Syncope observation units may facilitate a cost-effective multidisciplinary approach to syncope, and have potential to improve clinical outcomes while also reducing admissions. Large-scale studies evaluating their impact on clinical outcomes, especially in the most vulnerable older adult population, are critical for the future of syncope observation units.

The risk of syncope while driving, and subsequent risk for injury, is poorly characterized with significant variation in recommendations across countries and even states within the USA. Unfortunately, studies to date have either been retrospective in nature or failed to include a large proportion of older adults, the populous that comprise the majority of those who experience syncope. Future studies should therefore prospectively examine the influence of patient-level factors on the risk of driving in the setting of different types of syncope among a broadly-aged cohort.

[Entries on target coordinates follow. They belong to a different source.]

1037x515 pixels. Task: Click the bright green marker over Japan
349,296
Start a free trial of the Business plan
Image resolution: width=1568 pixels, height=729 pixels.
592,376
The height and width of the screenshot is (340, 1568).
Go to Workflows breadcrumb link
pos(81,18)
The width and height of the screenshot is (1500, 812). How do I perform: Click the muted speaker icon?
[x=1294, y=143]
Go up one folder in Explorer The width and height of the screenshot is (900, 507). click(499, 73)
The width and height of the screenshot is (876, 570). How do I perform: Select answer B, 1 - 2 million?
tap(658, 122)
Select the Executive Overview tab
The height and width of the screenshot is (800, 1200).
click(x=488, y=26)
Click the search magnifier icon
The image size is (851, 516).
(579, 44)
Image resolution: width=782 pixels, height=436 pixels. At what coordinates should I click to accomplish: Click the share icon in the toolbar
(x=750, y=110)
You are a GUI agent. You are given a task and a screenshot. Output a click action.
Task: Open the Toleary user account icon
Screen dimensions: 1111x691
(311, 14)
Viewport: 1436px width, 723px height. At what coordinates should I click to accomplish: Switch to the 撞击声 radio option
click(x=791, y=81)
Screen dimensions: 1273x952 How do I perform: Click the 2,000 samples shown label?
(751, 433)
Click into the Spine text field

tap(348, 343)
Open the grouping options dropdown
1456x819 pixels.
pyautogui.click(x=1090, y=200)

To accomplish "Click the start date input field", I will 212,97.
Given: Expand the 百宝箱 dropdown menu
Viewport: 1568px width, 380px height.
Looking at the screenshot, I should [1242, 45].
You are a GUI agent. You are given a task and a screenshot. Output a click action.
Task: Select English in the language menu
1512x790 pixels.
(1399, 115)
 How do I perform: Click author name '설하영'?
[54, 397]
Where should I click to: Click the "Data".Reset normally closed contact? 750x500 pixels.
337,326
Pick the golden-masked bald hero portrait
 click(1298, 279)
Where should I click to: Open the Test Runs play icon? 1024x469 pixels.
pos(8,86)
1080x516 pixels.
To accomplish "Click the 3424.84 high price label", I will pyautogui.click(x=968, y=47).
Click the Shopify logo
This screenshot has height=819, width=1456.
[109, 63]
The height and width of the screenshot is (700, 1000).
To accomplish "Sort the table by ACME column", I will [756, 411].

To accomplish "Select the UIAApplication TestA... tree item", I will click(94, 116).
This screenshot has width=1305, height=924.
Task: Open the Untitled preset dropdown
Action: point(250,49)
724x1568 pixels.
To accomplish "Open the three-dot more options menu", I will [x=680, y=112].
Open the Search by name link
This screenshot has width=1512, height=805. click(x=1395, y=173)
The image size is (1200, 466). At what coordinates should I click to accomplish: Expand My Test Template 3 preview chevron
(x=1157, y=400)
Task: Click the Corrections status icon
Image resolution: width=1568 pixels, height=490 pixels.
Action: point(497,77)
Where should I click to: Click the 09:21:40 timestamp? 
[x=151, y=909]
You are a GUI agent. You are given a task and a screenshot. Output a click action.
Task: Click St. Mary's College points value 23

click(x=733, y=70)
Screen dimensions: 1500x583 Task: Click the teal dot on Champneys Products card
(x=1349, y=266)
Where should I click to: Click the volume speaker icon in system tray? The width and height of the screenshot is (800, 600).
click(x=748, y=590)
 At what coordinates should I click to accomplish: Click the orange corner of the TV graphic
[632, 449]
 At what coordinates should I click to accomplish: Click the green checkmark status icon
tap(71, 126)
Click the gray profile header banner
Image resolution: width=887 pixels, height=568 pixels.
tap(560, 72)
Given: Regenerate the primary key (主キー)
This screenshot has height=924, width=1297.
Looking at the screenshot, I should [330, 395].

As the geriatric population continues to grow worldwide, syncope will remain an important complex clinical condition requiring medical providers to give thoughtful consideration to contributing factors, potential etiologies, and optimal therapeutic interventions. Research efforts should focus on developing strategies to improve awareness of present guidelines, encourage integration of the pre-existing evidence base with geographic and cultural differences in presentations and etiologies, and facilitate implementation of population-specific processes to ensure high quality care of this vulnerable population.

Clinical pearls

In summary, syncope is an important cause of morbidity and mortality in older adults. Numerous age-related changes in cardiovascular structure and function, multimorbidity, and polypharmacy contribute to the incidence and prevalence of syncope in older adults. The most common etiologies in older adults are neurally-mediated, which includes vasovagal syncope, and orthostasis/dysautonomia. Arrhythmia and cardiac structural disease, while less common causes of syncope in older adults, are associated with worse outcomes compared to neurally-mediated and orthostatic etiologies. Older adults can be risk-stratified based on the presence of high-risk features which most prominently include pre-existing or suspected cardiac disease. Higher risk patients warrant inpatient evaluation, whereas lower risk patients may not. A careful history and physical, electrocardiogram, and postural vitals signs are important for evaluation, and may be sufficient to make a diagnosis. Accordingly, the diagnostic yield of postural vital signs is high, the yield of echocardiography depends on the presence of underlying or suspected cardiac disease, and the yield of brain imaging, electroencephalogram, and carotid Doppler are low.